== Stated problem ==
Update the lines starting at the one that contains "The height and width of the screenshot is (1400, 2576). In" and ending at the one that contains "center [264, 790].", replacing "screenshot" with "image" and leaving everything else as it is. Return only those lines.

▬▬▬▬▬▬

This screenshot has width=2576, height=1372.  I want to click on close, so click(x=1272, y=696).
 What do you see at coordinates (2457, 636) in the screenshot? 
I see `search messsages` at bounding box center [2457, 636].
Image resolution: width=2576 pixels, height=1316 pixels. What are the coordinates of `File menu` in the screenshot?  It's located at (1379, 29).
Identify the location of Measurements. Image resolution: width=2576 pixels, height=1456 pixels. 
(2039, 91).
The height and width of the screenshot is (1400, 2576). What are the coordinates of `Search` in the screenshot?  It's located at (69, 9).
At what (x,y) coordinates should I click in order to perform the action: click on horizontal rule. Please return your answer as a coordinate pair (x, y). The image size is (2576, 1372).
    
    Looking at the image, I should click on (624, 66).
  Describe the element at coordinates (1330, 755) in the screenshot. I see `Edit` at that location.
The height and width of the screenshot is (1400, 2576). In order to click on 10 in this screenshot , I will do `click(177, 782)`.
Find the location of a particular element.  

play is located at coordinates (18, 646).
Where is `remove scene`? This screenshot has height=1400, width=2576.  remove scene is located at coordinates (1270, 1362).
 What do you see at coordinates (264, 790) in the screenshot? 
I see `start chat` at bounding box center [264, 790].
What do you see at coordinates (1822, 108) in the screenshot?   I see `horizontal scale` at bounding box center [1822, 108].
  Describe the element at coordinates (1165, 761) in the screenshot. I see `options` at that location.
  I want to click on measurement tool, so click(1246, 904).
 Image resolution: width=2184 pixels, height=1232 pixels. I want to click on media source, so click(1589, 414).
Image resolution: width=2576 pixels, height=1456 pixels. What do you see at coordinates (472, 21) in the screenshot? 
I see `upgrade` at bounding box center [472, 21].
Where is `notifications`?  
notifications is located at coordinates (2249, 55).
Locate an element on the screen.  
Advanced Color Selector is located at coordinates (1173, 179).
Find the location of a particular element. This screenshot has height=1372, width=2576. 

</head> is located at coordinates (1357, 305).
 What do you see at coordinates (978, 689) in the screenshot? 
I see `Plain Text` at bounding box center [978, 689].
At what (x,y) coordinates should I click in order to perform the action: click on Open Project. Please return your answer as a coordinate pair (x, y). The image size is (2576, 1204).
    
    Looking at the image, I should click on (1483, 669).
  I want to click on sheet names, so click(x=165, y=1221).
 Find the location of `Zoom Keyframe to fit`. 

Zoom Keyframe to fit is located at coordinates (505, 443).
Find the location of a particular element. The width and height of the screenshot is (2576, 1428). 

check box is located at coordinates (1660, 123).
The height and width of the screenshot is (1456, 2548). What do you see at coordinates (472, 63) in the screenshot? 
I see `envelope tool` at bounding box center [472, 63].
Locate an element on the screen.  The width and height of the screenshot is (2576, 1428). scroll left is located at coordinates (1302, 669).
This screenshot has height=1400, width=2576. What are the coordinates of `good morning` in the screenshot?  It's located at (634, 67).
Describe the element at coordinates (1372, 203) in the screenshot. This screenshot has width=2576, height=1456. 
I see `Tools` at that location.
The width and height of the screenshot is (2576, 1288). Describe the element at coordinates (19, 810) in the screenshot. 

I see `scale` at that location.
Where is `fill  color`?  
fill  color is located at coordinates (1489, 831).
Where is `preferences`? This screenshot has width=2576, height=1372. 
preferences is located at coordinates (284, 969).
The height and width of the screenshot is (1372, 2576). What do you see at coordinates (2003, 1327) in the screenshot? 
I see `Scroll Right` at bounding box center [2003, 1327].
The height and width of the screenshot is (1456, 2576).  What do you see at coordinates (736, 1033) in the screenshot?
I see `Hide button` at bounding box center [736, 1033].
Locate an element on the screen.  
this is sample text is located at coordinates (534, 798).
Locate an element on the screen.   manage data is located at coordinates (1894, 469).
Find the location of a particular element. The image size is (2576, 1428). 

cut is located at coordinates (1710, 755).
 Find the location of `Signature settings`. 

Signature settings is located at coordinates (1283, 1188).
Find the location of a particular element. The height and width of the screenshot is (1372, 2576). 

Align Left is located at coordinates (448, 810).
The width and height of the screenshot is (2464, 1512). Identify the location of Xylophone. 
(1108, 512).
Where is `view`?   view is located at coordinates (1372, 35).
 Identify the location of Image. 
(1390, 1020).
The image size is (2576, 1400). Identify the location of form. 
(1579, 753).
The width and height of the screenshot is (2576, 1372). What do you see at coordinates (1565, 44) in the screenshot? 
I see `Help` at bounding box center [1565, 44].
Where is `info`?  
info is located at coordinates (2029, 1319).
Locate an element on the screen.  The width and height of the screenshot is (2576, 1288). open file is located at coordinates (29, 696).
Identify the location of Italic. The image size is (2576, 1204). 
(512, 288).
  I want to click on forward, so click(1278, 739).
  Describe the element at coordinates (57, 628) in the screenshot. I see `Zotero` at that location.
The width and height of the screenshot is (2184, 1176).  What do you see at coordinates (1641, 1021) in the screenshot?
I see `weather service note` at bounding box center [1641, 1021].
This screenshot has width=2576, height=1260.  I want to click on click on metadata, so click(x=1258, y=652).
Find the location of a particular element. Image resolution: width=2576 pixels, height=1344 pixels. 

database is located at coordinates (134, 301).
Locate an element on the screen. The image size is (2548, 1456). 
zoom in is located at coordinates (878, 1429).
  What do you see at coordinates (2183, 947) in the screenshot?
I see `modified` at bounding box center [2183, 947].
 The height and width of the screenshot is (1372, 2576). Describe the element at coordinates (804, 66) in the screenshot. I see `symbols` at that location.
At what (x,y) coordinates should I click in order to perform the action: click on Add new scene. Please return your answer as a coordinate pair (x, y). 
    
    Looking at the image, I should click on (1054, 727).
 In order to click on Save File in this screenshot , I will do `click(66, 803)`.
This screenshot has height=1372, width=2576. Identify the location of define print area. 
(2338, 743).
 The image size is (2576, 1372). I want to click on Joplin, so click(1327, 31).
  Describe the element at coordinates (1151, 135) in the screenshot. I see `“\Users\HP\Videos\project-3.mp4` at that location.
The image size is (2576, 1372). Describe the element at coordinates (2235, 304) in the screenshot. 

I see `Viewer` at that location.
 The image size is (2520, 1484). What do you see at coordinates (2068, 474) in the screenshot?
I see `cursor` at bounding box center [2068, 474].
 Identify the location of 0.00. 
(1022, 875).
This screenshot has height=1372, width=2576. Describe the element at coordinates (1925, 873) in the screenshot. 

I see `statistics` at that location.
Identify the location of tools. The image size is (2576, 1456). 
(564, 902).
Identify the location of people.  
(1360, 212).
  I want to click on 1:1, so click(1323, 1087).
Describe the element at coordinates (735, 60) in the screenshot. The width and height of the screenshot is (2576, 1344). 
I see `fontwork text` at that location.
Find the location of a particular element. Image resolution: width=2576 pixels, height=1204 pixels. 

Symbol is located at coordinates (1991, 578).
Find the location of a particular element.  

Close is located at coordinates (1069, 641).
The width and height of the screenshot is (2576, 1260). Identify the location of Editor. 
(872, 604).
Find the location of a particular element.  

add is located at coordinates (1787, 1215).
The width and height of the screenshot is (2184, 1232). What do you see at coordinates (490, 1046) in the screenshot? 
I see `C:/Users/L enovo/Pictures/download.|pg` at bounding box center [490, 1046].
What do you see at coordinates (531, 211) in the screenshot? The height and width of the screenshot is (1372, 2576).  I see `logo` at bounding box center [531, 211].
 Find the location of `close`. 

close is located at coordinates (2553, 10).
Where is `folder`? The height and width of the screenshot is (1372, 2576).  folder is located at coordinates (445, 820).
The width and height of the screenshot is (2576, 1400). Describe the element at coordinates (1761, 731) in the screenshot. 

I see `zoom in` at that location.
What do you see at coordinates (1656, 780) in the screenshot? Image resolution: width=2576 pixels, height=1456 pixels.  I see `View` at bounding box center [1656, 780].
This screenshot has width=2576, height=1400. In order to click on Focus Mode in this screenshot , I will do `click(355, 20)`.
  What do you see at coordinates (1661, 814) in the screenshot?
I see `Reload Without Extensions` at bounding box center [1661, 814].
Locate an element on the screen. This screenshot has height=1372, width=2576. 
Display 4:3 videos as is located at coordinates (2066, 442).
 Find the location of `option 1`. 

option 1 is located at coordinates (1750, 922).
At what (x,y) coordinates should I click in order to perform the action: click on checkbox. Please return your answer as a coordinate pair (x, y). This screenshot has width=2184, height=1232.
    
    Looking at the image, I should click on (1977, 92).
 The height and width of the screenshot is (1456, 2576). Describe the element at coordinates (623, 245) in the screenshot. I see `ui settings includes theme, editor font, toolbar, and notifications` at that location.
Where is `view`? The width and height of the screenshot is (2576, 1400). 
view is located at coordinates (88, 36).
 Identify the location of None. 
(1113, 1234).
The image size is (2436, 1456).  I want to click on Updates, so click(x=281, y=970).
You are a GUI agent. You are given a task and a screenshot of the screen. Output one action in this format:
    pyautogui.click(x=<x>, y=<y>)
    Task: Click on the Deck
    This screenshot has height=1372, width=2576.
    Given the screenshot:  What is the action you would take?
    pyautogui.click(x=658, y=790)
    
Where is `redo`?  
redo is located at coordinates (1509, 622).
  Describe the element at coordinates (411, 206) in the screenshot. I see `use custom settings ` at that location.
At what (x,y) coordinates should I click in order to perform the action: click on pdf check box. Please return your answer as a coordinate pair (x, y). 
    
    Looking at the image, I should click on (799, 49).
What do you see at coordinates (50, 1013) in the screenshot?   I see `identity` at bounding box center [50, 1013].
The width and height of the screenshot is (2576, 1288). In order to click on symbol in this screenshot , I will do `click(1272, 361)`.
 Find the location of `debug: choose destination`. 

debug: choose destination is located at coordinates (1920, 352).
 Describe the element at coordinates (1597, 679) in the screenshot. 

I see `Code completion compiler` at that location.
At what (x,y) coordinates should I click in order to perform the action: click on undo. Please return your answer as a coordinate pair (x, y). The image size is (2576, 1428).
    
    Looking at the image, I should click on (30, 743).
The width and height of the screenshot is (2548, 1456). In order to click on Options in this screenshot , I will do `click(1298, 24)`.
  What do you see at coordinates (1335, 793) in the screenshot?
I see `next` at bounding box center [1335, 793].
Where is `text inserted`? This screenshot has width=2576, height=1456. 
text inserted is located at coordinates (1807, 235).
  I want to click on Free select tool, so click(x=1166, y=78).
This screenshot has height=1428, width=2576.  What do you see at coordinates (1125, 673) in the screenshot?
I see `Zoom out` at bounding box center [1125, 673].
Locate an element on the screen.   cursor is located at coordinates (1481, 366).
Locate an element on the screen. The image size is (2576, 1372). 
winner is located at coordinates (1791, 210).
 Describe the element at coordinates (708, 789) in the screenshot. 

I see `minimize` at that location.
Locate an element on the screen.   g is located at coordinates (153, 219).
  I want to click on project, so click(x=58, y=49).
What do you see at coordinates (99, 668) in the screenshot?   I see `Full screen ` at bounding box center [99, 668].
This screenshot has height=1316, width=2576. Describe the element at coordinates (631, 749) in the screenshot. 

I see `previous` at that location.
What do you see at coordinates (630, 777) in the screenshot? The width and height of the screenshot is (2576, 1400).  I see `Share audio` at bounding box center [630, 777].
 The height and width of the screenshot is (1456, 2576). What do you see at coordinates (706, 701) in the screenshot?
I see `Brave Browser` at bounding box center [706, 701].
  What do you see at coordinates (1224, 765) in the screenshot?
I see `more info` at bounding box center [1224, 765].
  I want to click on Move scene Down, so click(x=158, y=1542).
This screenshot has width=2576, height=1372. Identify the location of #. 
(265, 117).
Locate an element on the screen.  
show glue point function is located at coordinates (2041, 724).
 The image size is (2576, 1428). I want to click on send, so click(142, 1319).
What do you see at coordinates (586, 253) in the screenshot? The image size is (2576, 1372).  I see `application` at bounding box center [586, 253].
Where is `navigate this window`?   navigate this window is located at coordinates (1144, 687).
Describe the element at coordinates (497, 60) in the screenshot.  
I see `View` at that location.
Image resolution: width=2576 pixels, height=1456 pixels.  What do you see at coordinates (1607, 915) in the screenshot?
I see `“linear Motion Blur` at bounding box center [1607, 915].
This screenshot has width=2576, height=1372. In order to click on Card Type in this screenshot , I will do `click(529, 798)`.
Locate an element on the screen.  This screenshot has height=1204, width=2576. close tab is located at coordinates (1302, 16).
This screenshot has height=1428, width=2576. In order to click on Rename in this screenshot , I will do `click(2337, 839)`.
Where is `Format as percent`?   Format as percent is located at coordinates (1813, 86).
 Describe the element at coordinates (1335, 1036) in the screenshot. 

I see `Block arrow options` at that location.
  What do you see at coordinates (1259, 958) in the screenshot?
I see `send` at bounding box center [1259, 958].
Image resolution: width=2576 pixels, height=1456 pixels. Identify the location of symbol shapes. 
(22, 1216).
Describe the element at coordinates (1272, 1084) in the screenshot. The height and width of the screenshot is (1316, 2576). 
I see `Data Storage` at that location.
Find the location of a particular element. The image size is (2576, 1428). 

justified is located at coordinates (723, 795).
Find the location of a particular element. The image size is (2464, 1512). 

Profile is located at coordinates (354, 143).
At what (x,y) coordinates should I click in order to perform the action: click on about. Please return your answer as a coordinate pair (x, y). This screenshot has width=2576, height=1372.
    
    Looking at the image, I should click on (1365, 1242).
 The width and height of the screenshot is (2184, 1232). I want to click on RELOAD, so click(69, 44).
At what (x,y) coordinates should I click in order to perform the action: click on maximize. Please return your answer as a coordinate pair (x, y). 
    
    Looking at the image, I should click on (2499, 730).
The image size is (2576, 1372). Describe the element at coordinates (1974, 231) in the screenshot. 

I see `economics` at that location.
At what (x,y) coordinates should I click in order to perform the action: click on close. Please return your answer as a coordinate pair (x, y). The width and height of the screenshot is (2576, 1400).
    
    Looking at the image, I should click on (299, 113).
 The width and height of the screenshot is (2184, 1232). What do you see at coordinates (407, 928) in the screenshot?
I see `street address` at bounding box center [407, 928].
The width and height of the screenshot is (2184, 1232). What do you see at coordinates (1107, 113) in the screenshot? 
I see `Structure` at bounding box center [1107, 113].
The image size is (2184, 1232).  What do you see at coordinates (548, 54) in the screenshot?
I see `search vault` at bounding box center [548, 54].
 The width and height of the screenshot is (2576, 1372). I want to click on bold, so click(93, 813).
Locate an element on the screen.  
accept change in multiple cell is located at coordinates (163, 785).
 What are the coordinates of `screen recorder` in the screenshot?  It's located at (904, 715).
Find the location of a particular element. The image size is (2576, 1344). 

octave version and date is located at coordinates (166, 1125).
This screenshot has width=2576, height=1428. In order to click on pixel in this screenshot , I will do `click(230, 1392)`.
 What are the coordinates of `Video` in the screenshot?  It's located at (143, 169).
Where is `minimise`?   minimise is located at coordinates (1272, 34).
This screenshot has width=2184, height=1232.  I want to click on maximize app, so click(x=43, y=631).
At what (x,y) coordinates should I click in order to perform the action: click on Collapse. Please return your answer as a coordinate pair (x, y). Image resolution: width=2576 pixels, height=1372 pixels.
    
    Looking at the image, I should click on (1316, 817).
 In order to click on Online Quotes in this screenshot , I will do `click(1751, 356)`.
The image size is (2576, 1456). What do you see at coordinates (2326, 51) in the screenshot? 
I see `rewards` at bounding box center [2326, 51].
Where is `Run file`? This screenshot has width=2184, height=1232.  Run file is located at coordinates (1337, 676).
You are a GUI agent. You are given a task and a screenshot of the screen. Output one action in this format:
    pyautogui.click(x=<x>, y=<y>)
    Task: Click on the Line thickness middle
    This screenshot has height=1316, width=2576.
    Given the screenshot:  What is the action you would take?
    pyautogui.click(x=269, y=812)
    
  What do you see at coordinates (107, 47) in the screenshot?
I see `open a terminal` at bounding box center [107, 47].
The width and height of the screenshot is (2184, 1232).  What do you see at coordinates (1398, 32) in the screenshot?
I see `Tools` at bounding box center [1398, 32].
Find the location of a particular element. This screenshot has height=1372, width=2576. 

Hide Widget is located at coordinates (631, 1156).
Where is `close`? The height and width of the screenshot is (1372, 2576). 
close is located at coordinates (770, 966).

▬▬▬▬▬▬

== Output for this task ==
The height and width of the image is (1400, 2576). In order to click on 10 in this image , I will do `click(177, 782)`.
Find the location of a particular element.  

play is located at coordinates (18, 646).
Where is `remove scene`? This image has height=1400, width=2576.  remove scene is located at coordinates (1270, 1362).
 What do you see at coordinates (264, 790) in the image? 
I see `start chat` at bounding box center [264, 790].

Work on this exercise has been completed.